La zona in cui entrava in azione questo “delinquente per necessità”, come lui stesso si è definito, era sempre quella di Torino Nord. Il cassintegrato torinese di 40 anni, avendo due figlie minorenni a carico e non sapendo come mantenerle, avendo perso il lavoro ed essendo pure oberato di debiti, ha rapinato quattro prostitute e, arrestato dai Carabinieri, ha confessato di aver fatto altre rapine che non erano state denunciate. I colpi “seriali” sono avvenuti in via Sansovino tra il 10 e il 20 marzo di quest’anno.

Sembra la storia di un film ma invece siamo nella realtà… Dopo averle fatte salire a bordo della propria auto, l’uomo minacciava le poverette con un coltello o con una pistola e le costringeva a consegnargli il denaro in loro possesso.
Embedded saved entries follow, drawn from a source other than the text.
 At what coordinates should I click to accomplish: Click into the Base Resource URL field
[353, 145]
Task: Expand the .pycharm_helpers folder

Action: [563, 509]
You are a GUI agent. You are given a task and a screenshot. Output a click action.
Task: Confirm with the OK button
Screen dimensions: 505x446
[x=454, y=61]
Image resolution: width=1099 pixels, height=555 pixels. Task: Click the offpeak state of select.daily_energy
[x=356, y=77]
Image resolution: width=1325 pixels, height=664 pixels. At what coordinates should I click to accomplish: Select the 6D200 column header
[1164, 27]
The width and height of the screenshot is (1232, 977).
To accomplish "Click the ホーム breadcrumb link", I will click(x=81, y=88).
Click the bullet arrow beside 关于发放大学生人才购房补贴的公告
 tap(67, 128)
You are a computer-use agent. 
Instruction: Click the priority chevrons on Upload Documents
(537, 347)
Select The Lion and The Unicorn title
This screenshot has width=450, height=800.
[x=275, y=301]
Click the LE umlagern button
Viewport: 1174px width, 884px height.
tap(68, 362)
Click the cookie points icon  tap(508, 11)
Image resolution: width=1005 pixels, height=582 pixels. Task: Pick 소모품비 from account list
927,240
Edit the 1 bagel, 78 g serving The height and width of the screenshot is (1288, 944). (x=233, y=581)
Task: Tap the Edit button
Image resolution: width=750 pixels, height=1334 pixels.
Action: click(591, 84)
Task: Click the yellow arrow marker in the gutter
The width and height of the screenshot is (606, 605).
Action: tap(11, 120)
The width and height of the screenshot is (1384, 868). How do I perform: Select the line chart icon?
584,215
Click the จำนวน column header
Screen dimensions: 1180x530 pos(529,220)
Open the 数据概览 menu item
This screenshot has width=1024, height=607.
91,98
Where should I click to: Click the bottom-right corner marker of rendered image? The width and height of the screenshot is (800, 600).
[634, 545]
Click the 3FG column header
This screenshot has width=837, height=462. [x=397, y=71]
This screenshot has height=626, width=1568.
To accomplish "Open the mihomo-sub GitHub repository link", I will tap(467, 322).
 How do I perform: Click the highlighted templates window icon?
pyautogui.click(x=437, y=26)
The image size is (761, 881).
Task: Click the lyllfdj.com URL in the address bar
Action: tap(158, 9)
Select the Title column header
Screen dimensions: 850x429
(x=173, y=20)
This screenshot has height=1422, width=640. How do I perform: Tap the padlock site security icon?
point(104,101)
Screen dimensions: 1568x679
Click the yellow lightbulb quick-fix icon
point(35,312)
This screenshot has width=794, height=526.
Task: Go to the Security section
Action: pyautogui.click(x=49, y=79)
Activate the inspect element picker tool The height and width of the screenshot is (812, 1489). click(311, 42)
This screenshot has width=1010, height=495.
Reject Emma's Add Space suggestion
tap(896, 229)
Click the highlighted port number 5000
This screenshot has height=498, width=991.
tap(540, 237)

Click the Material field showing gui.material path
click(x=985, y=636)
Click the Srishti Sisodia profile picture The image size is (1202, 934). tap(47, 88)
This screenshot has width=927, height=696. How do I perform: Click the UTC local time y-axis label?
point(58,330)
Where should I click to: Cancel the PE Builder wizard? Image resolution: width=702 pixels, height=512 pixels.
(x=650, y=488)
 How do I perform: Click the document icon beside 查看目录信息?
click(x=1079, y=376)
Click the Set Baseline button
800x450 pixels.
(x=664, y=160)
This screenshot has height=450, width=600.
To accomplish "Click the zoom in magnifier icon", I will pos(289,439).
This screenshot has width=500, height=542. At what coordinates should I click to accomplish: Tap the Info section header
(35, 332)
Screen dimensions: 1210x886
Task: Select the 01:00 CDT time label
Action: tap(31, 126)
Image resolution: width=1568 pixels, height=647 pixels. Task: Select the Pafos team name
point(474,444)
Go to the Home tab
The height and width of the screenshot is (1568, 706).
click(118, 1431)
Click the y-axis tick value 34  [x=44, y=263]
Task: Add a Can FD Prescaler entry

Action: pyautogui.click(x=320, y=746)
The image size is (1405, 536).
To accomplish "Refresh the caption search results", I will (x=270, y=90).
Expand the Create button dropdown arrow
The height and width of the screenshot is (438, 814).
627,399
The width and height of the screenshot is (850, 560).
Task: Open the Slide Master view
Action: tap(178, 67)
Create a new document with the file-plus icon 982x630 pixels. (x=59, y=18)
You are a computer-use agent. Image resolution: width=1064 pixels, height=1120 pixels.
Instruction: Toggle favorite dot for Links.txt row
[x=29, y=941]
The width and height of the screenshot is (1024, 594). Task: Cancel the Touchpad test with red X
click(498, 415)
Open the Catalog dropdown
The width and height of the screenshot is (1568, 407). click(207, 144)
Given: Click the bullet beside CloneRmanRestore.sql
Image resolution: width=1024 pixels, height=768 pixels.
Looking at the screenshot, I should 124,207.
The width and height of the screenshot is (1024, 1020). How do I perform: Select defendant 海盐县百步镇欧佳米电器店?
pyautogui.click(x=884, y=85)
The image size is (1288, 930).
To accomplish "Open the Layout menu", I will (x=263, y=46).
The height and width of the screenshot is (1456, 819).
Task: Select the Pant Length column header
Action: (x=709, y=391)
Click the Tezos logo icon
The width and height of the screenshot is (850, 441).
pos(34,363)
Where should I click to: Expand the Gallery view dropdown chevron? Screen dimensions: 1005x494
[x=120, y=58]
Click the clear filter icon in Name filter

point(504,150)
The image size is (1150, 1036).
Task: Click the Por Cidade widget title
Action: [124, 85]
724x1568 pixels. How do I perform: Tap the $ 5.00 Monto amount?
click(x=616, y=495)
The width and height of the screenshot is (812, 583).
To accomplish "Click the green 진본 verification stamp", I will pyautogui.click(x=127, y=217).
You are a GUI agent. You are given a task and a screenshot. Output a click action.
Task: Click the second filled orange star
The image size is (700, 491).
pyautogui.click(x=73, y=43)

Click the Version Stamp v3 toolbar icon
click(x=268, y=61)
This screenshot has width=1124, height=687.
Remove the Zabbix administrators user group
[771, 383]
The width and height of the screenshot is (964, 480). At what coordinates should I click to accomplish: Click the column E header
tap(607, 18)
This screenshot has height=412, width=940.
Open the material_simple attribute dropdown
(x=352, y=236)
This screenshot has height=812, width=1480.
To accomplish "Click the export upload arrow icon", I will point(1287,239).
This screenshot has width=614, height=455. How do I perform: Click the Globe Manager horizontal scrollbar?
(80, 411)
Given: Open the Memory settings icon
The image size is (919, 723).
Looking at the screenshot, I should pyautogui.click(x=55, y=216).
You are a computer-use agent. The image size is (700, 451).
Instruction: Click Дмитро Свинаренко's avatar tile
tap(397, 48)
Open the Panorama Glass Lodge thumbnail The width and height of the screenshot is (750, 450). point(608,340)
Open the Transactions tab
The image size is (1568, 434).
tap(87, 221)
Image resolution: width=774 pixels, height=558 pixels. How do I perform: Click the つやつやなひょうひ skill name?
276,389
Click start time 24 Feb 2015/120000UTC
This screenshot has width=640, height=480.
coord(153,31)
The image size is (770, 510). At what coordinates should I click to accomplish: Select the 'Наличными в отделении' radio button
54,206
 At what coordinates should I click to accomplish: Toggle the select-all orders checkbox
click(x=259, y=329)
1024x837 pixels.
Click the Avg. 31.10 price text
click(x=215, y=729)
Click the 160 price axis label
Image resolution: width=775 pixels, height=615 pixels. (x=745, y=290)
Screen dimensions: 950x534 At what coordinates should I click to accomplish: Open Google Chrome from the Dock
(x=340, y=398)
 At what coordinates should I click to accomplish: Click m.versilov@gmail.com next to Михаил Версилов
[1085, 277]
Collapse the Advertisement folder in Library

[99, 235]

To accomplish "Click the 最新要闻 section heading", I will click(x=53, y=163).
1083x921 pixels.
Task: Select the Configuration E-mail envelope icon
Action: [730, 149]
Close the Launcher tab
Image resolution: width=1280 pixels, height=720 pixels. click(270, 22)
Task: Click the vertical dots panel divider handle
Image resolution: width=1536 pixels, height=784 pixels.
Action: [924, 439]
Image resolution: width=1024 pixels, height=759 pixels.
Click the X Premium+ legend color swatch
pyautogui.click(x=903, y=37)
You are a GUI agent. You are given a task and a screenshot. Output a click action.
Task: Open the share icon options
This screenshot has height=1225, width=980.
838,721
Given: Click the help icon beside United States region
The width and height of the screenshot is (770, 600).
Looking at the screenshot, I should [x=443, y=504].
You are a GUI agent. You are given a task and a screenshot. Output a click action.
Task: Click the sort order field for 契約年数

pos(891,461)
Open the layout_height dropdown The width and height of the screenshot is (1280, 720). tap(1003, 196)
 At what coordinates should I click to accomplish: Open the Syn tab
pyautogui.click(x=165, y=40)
Poi, una volta ottenuto il bottino dalle sue vittime, apriva la portiera e le scaraventava fuori dalla macchina in corsa, senza tanti complimenti. Era diventato l’incubo di quelle ragazze. La collaborazione delle vittime delle scorrerie è stata fondamentale e ha consentito ai Carabinieri di identificarlo. L’attività investigativa ha permesso di accertare che l’arrestato si era reso responsabile di rapine violente ai danni di donne straniere, tutte prostitute. L’indagine è stata condotta dai militari della compagnia Oltre Dora.

“Ho perso il lavoro e non sapevo come altro mantenere la mia famiglia”, ha raccontato prima ai militari e poi ai magistrati. Nei giorni scorsi al cassaintegrato è stato notificato un ordine di custodia cautelare.